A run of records
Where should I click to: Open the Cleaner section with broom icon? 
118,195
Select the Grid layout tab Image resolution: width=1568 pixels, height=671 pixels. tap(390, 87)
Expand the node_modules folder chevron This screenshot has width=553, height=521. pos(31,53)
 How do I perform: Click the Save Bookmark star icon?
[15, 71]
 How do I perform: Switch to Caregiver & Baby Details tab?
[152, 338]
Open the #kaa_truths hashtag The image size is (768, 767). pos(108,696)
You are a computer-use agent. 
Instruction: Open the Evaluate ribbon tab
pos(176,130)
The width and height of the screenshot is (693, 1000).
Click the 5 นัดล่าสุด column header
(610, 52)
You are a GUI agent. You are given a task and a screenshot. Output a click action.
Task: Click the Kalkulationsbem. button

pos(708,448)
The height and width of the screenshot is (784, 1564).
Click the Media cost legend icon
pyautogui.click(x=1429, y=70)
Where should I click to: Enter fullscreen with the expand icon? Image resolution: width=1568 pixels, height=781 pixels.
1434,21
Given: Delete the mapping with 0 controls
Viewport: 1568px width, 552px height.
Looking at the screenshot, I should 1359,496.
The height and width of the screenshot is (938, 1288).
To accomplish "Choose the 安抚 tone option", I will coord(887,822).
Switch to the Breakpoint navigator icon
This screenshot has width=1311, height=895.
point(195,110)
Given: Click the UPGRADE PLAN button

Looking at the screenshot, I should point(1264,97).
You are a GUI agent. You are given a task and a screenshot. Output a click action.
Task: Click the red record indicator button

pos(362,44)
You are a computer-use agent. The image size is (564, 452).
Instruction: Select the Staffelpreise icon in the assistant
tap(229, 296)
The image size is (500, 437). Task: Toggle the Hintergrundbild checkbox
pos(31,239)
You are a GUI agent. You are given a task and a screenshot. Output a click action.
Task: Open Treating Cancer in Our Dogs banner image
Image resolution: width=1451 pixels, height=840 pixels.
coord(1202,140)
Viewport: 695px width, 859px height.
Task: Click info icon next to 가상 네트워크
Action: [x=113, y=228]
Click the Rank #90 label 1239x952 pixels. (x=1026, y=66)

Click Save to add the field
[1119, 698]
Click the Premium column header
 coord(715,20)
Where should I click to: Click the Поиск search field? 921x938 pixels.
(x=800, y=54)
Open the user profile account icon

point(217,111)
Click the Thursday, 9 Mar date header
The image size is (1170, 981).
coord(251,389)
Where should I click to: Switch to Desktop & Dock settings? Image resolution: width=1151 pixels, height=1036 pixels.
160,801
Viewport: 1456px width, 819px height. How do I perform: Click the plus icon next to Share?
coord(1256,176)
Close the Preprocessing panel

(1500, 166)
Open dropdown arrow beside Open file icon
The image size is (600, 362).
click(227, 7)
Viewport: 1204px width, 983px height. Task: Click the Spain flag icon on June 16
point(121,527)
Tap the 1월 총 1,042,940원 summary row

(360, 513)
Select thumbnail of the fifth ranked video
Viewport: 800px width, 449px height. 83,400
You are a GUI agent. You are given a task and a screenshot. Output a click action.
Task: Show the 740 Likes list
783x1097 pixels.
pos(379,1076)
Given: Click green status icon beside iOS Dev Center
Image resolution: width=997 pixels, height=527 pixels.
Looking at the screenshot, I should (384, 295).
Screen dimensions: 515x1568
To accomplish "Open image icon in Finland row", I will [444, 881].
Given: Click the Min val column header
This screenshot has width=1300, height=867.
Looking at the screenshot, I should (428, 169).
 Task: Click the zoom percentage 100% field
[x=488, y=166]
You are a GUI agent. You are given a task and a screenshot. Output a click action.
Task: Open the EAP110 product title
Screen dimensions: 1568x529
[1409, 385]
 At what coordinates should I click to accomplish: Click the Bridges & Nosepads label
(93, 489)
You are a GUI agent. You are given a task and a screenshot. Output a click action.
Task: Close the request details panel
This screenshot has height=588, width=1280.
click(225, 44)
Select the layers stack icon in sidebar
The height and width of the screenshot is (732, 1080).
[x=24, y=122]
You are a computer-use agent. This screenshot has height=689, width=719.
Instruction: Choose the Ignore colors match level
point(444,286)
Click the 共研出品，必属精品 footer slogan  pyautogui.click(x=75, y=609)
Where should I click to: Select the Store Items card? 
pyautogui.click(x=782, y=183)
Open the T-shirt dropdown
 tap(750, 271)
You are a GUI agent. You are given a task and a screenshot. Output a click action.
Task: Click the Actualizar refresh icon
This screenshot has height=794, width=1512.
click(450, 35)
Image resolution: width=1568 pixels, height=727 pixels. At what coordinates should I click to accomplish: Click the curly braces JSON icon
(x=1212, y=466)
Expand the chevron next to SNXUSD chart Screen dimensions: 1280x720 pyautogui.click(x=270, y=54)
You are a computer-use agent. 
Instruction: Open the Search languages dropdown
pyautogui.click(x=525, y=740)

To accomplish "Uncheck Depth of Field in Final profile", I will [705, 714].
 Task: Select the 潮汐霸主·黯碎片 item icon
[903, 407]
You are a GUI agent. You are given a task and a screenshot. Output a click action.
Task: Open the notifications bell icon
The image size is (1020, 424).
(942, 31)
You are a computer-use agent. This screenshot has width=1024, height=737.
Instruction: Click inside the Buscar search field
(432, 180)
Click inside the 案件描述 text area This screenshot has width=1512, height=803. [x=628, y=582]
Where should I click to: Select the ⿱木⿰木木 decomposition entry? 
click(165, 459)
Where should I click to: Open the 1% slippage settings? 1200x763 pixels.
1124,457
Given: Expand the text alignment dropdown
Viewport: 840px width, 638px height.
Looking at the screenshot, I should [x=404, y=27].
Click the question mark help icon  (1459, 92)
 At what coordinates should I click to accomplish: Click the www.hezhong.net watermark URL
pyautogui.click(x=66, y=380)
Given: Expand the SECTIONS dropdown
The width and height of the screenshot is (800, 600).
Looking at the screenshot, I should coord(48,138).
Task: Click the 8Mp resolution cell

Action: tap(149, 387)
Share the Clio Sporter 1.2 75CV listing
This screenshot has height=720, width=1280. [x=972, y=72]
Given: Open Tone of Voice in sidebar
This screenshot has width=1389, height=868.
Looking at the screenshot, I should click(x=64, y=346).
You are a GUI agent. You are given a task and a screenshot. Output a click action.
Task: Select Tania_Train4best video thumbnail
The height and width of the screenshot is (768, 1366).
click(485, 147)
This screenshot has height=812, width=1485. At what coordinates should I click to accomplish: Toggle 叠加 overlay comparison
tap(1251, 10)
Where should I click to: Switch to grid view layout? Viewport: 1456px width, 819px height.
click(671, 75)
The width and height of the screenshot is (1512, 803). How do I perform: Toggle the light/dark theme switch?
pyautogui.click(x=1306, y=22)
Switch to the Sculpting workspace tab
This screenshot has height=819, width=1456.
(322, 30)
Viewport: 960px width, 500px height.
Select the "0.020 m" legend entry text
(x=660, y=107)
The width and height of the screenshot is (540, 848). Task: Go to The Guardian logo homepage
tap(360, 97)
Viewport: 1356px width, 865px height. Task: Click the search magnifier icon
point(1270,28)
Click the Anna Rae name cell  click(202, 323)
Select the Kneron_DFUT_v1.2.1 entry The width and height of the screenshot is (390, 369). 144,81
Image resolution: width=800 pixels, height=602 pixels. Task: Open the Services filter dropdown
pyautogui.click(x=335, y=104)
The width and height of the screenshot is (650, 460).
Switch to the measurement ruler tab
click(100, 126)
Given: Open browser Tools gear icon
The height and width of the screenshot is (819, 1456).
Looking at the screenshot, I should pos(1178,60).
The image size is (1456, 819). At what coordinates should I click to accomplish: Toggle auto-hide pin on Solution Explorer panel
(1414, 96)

● What is being asked: Reproduce every line of the listing above without changing a single character.

● Answer to this exercise:
Where should I click to: Open the Cleaner section with broom icon? 
118,195
Select the Grid layout tab Image resolution: width=1568 pixels, height=671 pixels. tap(390, 87)
Expand the node_modules folder chevron This screenshot has width=553, height=521. pos(31,53)
 How do I perform: Click the Save Bookmark star icon?
[15, 71]
 How do I perform: Switch to Caregiver & Baby Details tab?
[152, 338]
Open the #kaa_truths hashtag The image size is (768, 767). pos(108,696)
You are a computer-use agent. 
Instruction: Open the Evaluate ribbon tab
pos(176,130)
The width and height of the screenshot is (693, 1000).
Click the 5 นัดล่าสุด column header
(610, 52)
You are a GUI agent. You are given a task and a screenshot. Output a click action.
Task: Click the Kalkulationsbem. button

pos(708,448)
The height and width of the screenshot is (784, 1564).
Click the Media cost legend icon
pyautogui.click(x=1429, y=70)
Where should I click to: Enter fullscreen with the expand icon? Image resolution: width=1568 pixels, height=781 pixels.
1434,21
Given: Delete the mapping with 0 controls
Viewport: 1568px width, 552px height.
Looking at the screenshot, I should 1359,496.
The height and width of the screenshot is (938, 1288).
To accomplish "Choose the 安抚 tone option", I will coord(887,822).
Switch to the Breakpoint navigator icon
This screenshot has width=1311, height=895.
point(195,110)
Given: Click the UPGRADE PLAN button

Looking at the screenshot, I should point(1264,97).
You are a GUI agent. You are given a task and a screenshot. Output a click action.
Task: Click the red record indicator button

pos(362,44)
You are a computer-use agent. The image size is (564, 452).
Instruction: Select the Staffelpreise icon in the assistant
tap(229, 296)
The image size is (500, 437). Task: Toggle the Hintergrundbild checkbox
pos(31,239)
You are a GUI agent. You are given a task and a screenshot. Output a click action.
Task: Open Treating Cancer in Our Dogs banner image
Image resolution: width=1451 pixels, height=840 pixels.
coord(1202,140)
Viewport: 695px width, 859px height.
Task: Click info icon next to 가상 네트워크
Action: [x=113, y=228]
Click the Rank #90 label 1239x952 pixels. (x=1026, y=66)

Click Save to add the field
[1119, 698]
Click the Premium column header
 coord(715,20)
Where should I click to: Click the Поиск search field? 921x938 pixels.
(x=800, y=54)
Open the user profile account icon

point(217,111)
Click the Thursday, 9 Mar date header
The image size is (1170, 981).
coord(251,389)
Where should I click to: Switch to Desktop & Dock settings? Image resolution: width=1151 pixels, height=1036 pixels.
160,801
Viewport: 1456px width, 819px height. How do I perform: Click the plus icon next to Share?
coord(1256,176)
Close the Preprocessing panel

(1500, 166)
Open dropdown arrow beside Open file icon
The image size is (600, 362).
click(227, 7)
Viewport: 1204px width, 983px height. Task: Click the Spain flag icon on June 16
point(121,527)
Tap the 1월 총 1,042,940원 summary row

(360, 513)
Select thumbnail of the fifth ranked video
Viewport: 800px width, 449px height. 83,400
You are a GUI agent. You are given a task and a screenshot. Output a click action.
Task: Show the 740 Likes list
783x1097 pixels.
pos(379,1076)
Given: Click green status icon beside iOS Dev Center
Image resolution: width=997 pixels, height=527 pixels.
Looking at the screenshot, I should (384, 295).
Screen dimensions: 515x1568
To accomplish "Open image icon in Finland row", I will [444, 881].
Given: Click the Min val column header
This screenshot has width=1300, height=867.
Looking at the screenshot, I should (428, 169).
 Task: Click the zoom percentage 100% field
[x=488, y=166]
You are a GUI agent. You are given a task and a screenshot. Output a click action.
Task: Open the EAP110 product title
Screen dimensions: 1568x529
[1409, 385]
 At what coordinates should I click to accomplish: Click the Bridges & Nosepads label
(93, 489)
You are a GUI agent. You are given a task and a screenshot. Output a click action.
Task: Close the request details panel
This screenshot has height=588, width=1280.
click(225, 44)
Select the layers stack icon in sidebar
The height and width of the screenshot is (732, 1080).
[x=24, y=122]
You are a computer-use agent. This screenshot has height=689, width=719.
Instruction: Choose the Ignore colors match level
point(444,286)
Click the 共研出品，必属精品 footer slogan  pyautogui.click(x=75, y=609)
Where should I click to: Select the Store Items card? 
pyautogui.click(x=782, y=183)
Open the T-shirt dropdown
 tap(750, 271)
You are a GUI agent. You are given a task and a screenshot. Output a click action.
Task: Click the Actualizar refresh icon
This screenshot has height=794, width=1512.
click(450, 35)
Image resolution: width=1568 pixels, height=727 pixels. At what coordinates should I click to accomplish: Click the curly braces JSON icon
(x=1212, y=466)
Expand the chevron next to SNXUSD chart Screen dimensions: 1280x720 pyautogui.click(x=270, y=54)
You are a computer-use agent. 
Instruction: Open the Search languages dropdown
pyautogui.click(x=525, y=740)

To accomplish "Uncheck Depth of Field in Final profile", I will [705, 714].
 Task: Select the 潮汐霸主·黯碎片 item icon
[903, 407]
You are a GUI agent. You are given a task and a screenshot. Output a click action.
Task: Open the notifications bell icon
The image size is (1020, 424).
(942, 31)
You are a computer-use agent. This screenshot has width=1024, height=737.
Instruction: Click inside the Buscar search field
(432, 180)
Click inside the 案件描述 text area This screenshot has width=1512, height=803. [x=628, y=582]
Where should I click to: Select the ⿱木⿰木木 decomposition entry? 
click(165, 459)
Where should I click to: Open the 1% slippage settings? 1200x763 pixels.
1124,457
Given: Expand the text alignment dropdown
Viewport: 840px width, 638px height.
Looking at the screenshot, I should [x=404, y=27].
Click the question mark help icon  (1459, 92)
 At what coordinates should I click to accomplish: Click the www.hezhong.net watermark URL
pyautogui.click(x=66, y=380)
Given: Expand the SECTIONS dropdown
The width and height of the screenshot is (800, 600).
Looking at the screenshot, I should coord(48,138).
Task: Click the 8Mp resolution cell

Action: tap(149, 387)
Share the Clio Sporter 1.2 75CV listing
This screenshot has height=720, width=1280. [x=972, y=72]
Given: Open Tone of Voice in sidebar
This screenshot has width=1389, height=868.
Looking at the screenshot, I should click(x=64, y=346).
You are a GUI agent. You are given a task and a screenshot. Output a click action.
Task: Select Tania_Train4best video thumbnail
The height and width of the screenshot is (768, 1366).
click(485, 147)
This screenshot has height=812, width=1485. At what coordinates should I click to accomplish: Toggle 叠加 overlay comparison
tap(1251, 10)
Where should I click to: Switch to grid view layout? Viewport: 1456px width, 819px height.
click(671, 75)
The width and height of the screenshot is (1512, 803). How do I perform: Toggle the light/dark theme switch?
pyautogui.click(x=1306, y=22)
Switch to the Sculpting workspace tab
This screenshot has height=819, width=1456.
(322, 30)
Viewport: 960px width, 500px height.
Select the "0.020 m" legend entry text
(x=660, y=107)
The width and height of the screenshot is (540, 848). Task: Go to The Guardian logo homepage
tap(360, 97)
Viewport: 1356px width, 865px height. Task: Click the search magnifier icon
point(1270,28)
Click the Anna Rae name cell  click(202, 323)
Select the Kneron_DFUT_v1.2.1 entry The width and height of the screenshot is (390, 369). 144,81
Image resolution: width=800 pixels, height=602 pixels. Task: Open the Services filter dropdown
pyautogui.click(x=335, y=104)
The width and height of the screenshot is (650, 460).
Switch to the measurement ruler tab
click(100, 126)
Given: Open browser Tools gear icon
The height and width of the screenshot is (819, 1456).
Looking at the screenshot, I should pos(1178,60).
The image size is (1456, 819). At what coordinates should I click to accomplish: Toggle auto-hide pin on Solution Explorer panel
(1414, 96)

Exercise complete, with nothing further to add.